Ora, so che è di una banalità sconfortante, ma qui devo ricostruire tutto. Il che mi fa pensare a cosa faccia di me, me. Intendo dire: se domani vado a raccogliere pomodori per pagare le bollette, quanto il mio essere una raccoglitrice di pomodori mi definisce? Dentro posso anche essere la traduttrice libera professionista mamma amica ma vista da fuori raccolgo pomodori. Fino a che punto quello che gli altri vedono e giudicano influenza chi sono realmente? Quanto mi piaceva essere la persona che veniva in mente se qualcuno aveva bisogno di qualcosa e fino a che punto il non esserlo più cambia la mia percezione di me stessa?
Il fatto è che sono tutto e nulla. So fare di tutto un po'; se mi metti a trattare con dei clienti so fare quello, se mi detti a portare avanti un'aziendina ce la faccio, se domani dovessi lavorare ad una catena di montaggio me la caverei. Non sono definita da una passione unica. Cosa fai? Sono una musicista. Sono un agente commerciale. Sono un'imprenditrice. Io non "sono" nulla. So fare tante cose ma tutte un po' così, imparate per esperienza, non perché fossero la passione della mia vita. Quindi per forza di cosa quello che faccio definisce un po' anche chi sono. E ora che mi ritrovo a dover ricominciare da capo mi tocca chiedermi: sì, ma chi sono? Cosa cerco?
E' un filino sconcertante che la risposta sia: boh.

sabato 1 settembre 2012

Abbiamo una figlia liceale. La cosa sinceramente mi fa un po' impressione.
Martine ha iniziato il liceo (passando direttamente in seconda in base all'età) e nel giro di tre giorni è cresciuta. L'essere liceale la galvanizza da matti. L'aver affrontato il terrore di una nuova scuola, in una lingua non del tutto 'sicura', con un sistema molto diverso da quello che conosceva e non aver trovato grandi difficoltà la rende - giustamente - molto orgogliosa. E' passata dal mal di pancia dovuto alla paura di non trovare l'aula, di non fare amicizia con nessuno, di non sapere come muoversi al passare pomeriggi con le nuove amiche, muoversi con una certa dimestichezza in questo edificio enorme che ricorda un college americano e andare e venire da sola con la sua bella bicicletta.
Ieri sera prima festa 'disco' della sua vita. Dalle otto alle undici a scuola con tutte le prime e le seconde a ballare come dei matti. Ha danzato per tre ore di fila ("due con le scarpe da tennis e una con i tacchi"), non ha mai smesso di strillare con le amiche e dimenarsi. E' tornata a casa con le orecchie che le fischiavano e senza voce, felice come una pasqua. Un bel battesimo per la nostra 'grande'! 
Prima riunione alla scuola di Chiara. Tutto bene, ci hanno spiegato il programma (nei minimi particolari), i metodi di studio, i vari test che fanno durante l'anno. Sono riuscita a mantenere un contegno serio e concentrato anche quando ci hanno spiegato che se vediamo che i nostri preziosi figliuoli hanno una calligrafia da gallina possiamo tranquillamente rivolgerci alla fisioterapista convenzionata con la scuola, che non mancherà di darci i dovuti consigli per risolvere la cosa (e nel frattempo una vocina dentro di me strillava "Ma siete normali?????")
All'uscita mi sono fermata a chiacchierare con due genitori di Pescara. E qui viene il clou della serata.

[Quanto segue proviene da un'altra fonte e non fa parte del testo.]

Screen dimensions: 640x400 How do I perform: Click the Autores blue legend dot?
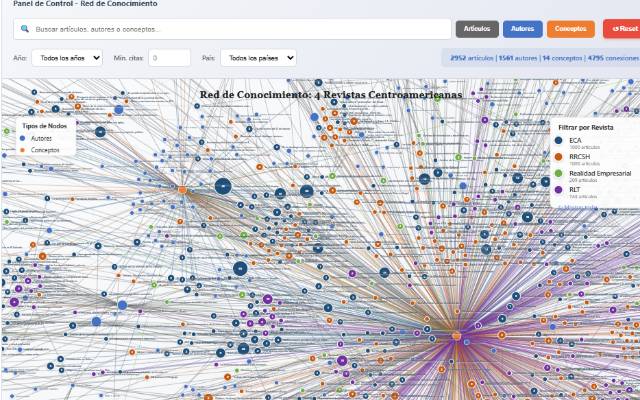point(23,138)
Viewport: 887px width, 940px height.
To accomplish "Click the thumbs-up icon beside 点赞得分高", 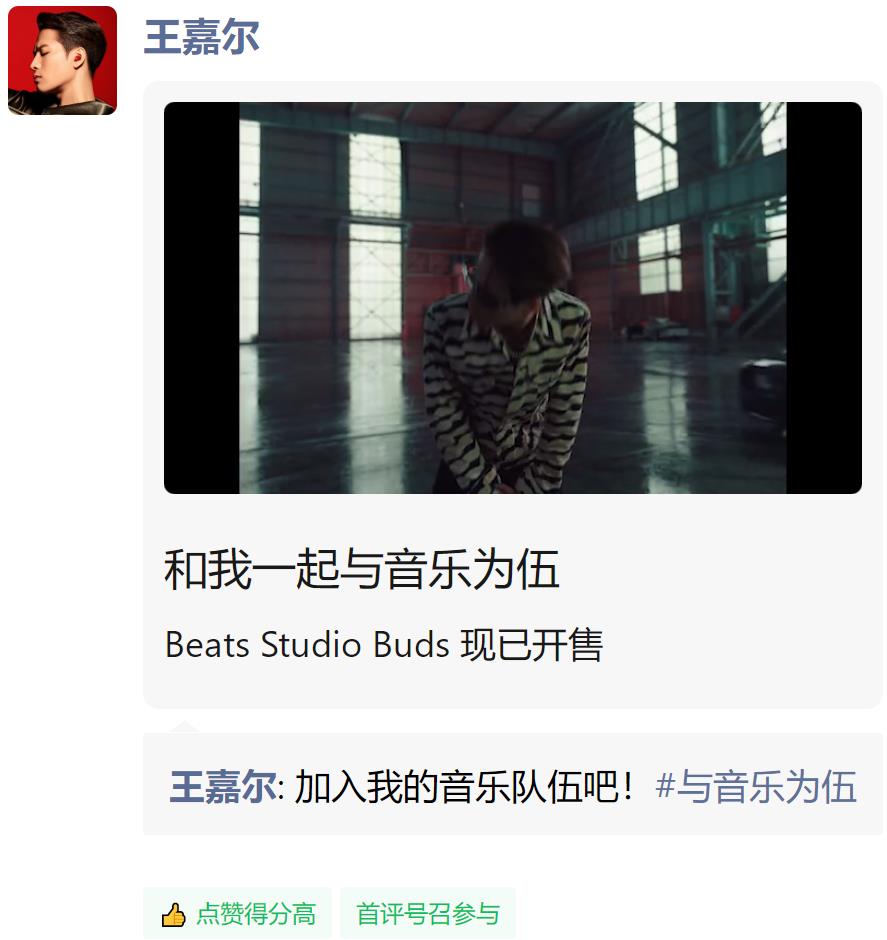I will [173, 915].
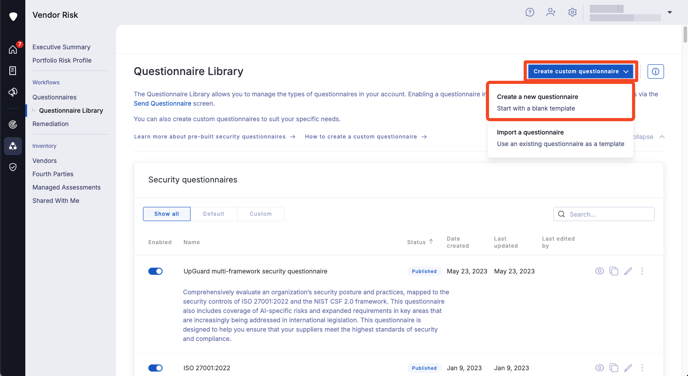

Premetto che ognuno nella propria vita fa quello che gli pare. E fin qui va bene. Ma io vorrei sapere perché cacchio il Padreterno continua a lanciarmi dei pazzi sul cammino. Lascio a Bologna una mamma ciellina che per anni ha cercato di farmi vedere la luce e trascinarmi in udienza dal Papa ("Ma mi hai visto?") e mi ritrovo davanti due che abitano qui da SETTE anni e cosa fanno nella vita? Testimoniano la possibilità di vivere come una famiglia cristiana. Così me l'hanno spiegata. Sono qui da sette anni, ancora non parlano la lingua (né l'inglese, come cazzo fanno a campare non lo so), hanno sei figli e "testimoniano". Sempre con la faccia seria e concentrata di prima li ascolto mentre mi dicono della loro missione, delle difficoltà incontrate e intanto penso: "Sì, ma un lavoro non ce l'hai? Come diavolo paghi le bollette?" Non l'ho capito.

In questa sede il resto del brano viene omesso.